Tujuan bab penelitian ini adalah melakukan kajian kelayakan finansial pemanfaatan pelepah sawit perkebunan berdasarkan kriteria investasi net present
value NPV, internal rate of return IRR, net benefit cost ratio dan payback period.
5.2 Biaya dan Manfaat Usaha
Biaya usaha merupakan segala bentuk kegiatan yang mengurangi nilai barang dan jasa secara langsung maupun tidak langsung sehubungan dengan
kegiatan tersebut. Pada umumnya, biaya yang diperhitungan adalah biaya-biaya yang dapat dihitung seperti biaya investasi dan biaya operasional. Biaya investasi
adalah biaya awal usaha yang nilainya tergolong cukup besar, sedangkan biaya operasional adalah biaya yang dikeluarkan secara rutin selama umur usaha. Pada
umumnya, biaya operasional terdiri dari biaya tetap fixed cost dan biaya variabel variabel cost.

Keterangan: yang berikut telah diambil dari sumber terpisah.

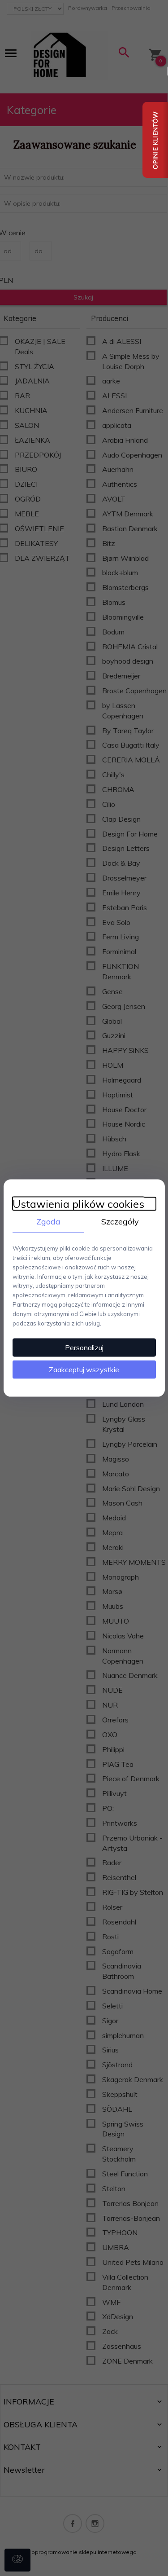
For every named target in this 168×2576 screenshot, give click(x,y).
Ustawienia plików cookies (78, 1203)
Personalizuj (84, 1347)
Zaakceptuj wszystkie (84, 1369)
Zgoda (48, 1221)
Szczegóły (120, 1221)
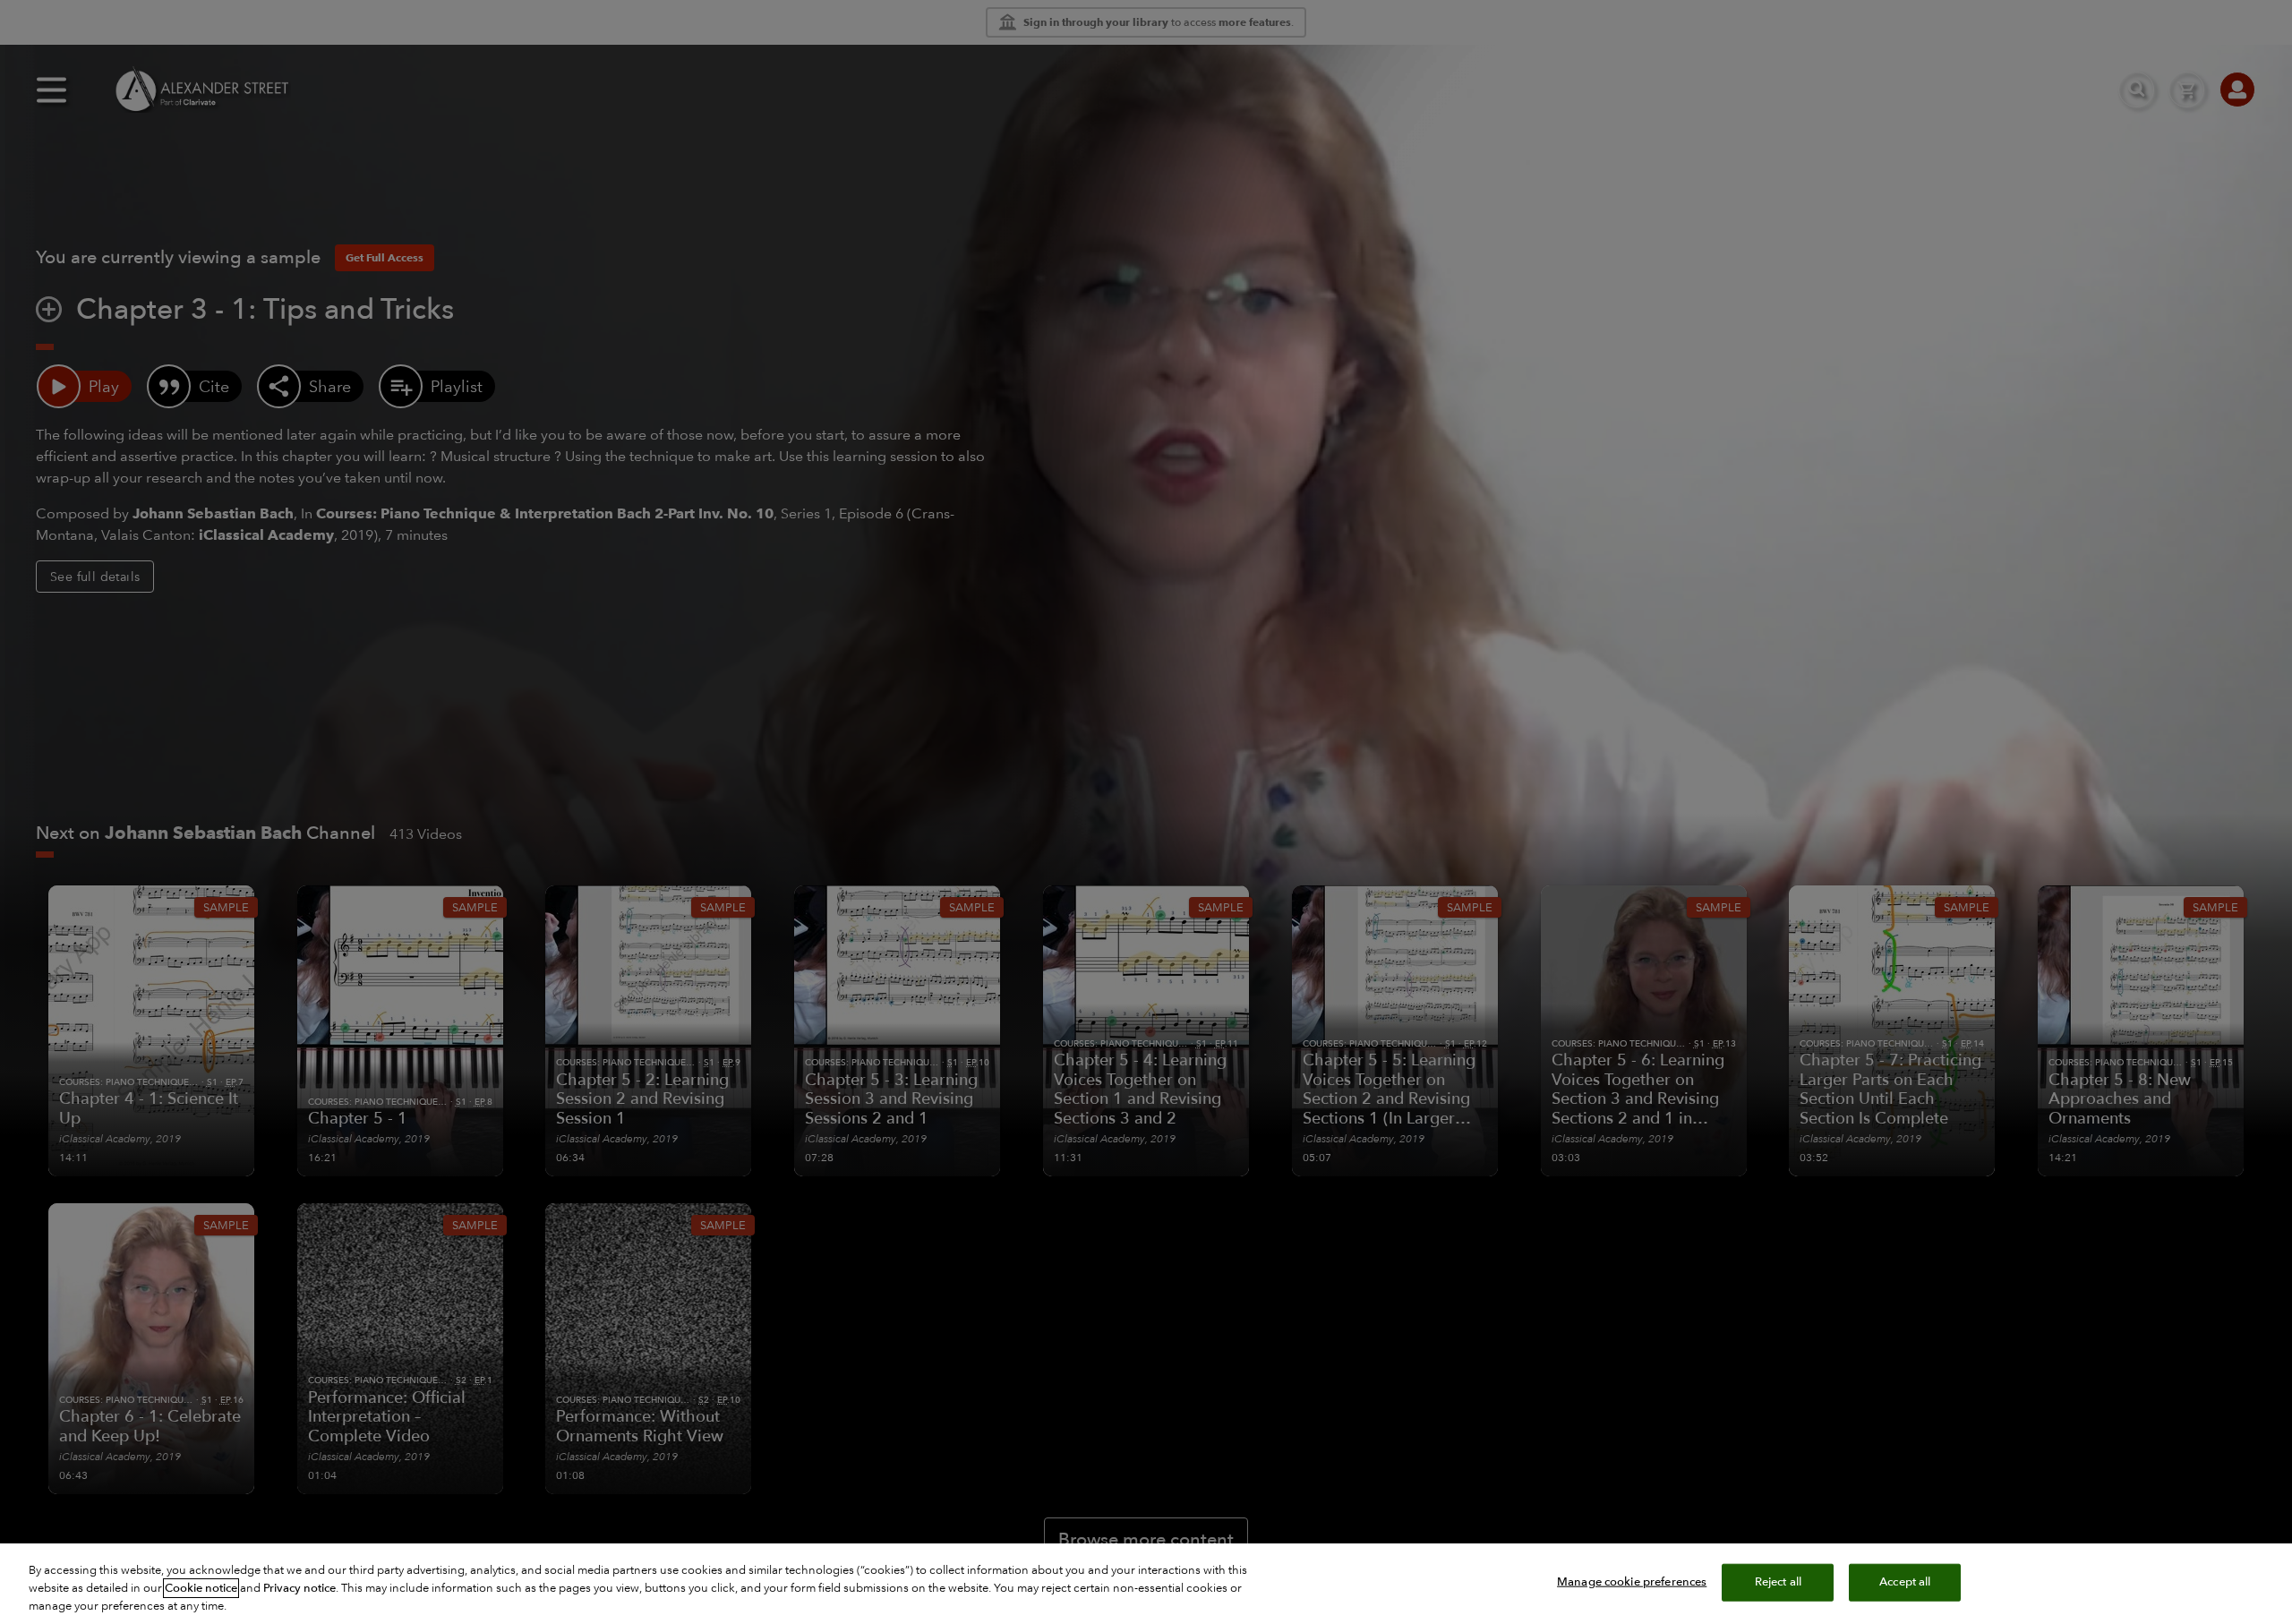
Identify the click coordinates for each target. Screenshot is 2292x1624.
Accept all (1904, 1582)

Menurut Boediono 2014 biaya mencakup suatu pengukuran nilai sumberdaya yang harus dikorbankan sebagai akibat dari aktivitas yang bertujuan
mencari keuntungan. Berdasarkan volume kegiatan biaya dibedakan atas biaya tetap dan biaya variabel. Biaya tetap fixed cost adalah banyaknya biaya yang
dikeluarkan dalam kegiatan produksi yang jumlah totalnya tetap pada volume kegiatan tertentu. Komponen biaya tetap meliputi sewa, penyusutan, pajak dan
sebagainya. Biaya jenis ini selamanya sama atau tidak berubah dalam hubungannya dengan jumlah satuan yang diproduksi. Komponen biaya variabel
meliputi biaya-biaya seperti bahan baku, tenaga kerja langsung dan sebagainya. Jenis biaya ini jumlahnya bertambah sesuai dengan bertambahnya volume
produksi sehingga biaya-biaya persatuannya cenderung berubah pula.
Manfaat benefit merupakan hasil perkalian total kuantitas output dari proses produksi dengan harga pasar yang dinyatakan dalam satuan nilai mata uang
tertentu Sukirno 1985. Menurut Gittinger 1986 menyatakan manfaat kegiatan terbagi menjadi tiga kelompok, antara lain:
1. Manfaat langsung direct benefit, manfaat berupa kenaikan kuantitas output
atau kenaikan nilai output yang disebabkan oleh adanya perbaikan kualitas, perubahan lokasi, perubahan dalam waktu penjualan, penurunan kerugian, dan
penurunan biaya.
2. Manfaat tidak langsung indirect benefit, manfaat yang berasal dari luar kegiatan usaha dikarenakan adanya realisasi suatu usaha.
3. Manfaat tidak tampak intangible benefit, manfaat yang sulit dinilai dengan uang, seperti perbaikan kualitas hidup, perbaikan distribusi pendapatan,
integrasi nasional, dan pertahanan nasional.
5.3 Studi Kelayakan Finansial Pengelolaan Pelepah Sawit
Kenyataan yang dihadapi oleh pemilik modal adalah sumberdaya yang semakin langka, suatu investasi dapat memberikan manfaat yang berbeda dari
berbagai skenario bisnis yang ada, sehingga bagi pemilik modal: 1 perlu mengetahui secara pasti tingkat manfaat benefit yang dicapai dalam suatu bisnis,
2 dapat memilih skenario bisnis yang paling menguntungkan, 3 dapat menentukan prioritas investasi dari berbagai skenario yang ada, dan 4 dapat
mengurangi pemborosan sumberdaya. Oleh karena itu, diperlukan studi kelayakan bisnis yang dapat menunjukkan apakah bisnis yang direncanakan atau sudah
dilakukan layak atau tidak layak dilaksanakan atau dipertahankan. Menurut Nurmalina et al. 2010 penilaian kelayakan investasi didasarkan pada
beberapa kriteria, antara lain:
1. Net Present Value NPV atau nilai saat ini dari manfaat bersih merupakan selisih antara total nilai saat ini present value manfaat
dengan total present value biaya, atau jumlah present value manfaat bersih tambahan selama umur bisnis. Suatu bisnis dinyatakan layak
apabila NPV lebih besar dari nilai 0 NPV0 yang menunjukkan bahwa bisnis menguntungkan atau memberi manfaat. Sebaliknya, apabila suatu
bisnis memiliki NPV0 maka bisnis tersebut tidak layak untuk dilaksanakan.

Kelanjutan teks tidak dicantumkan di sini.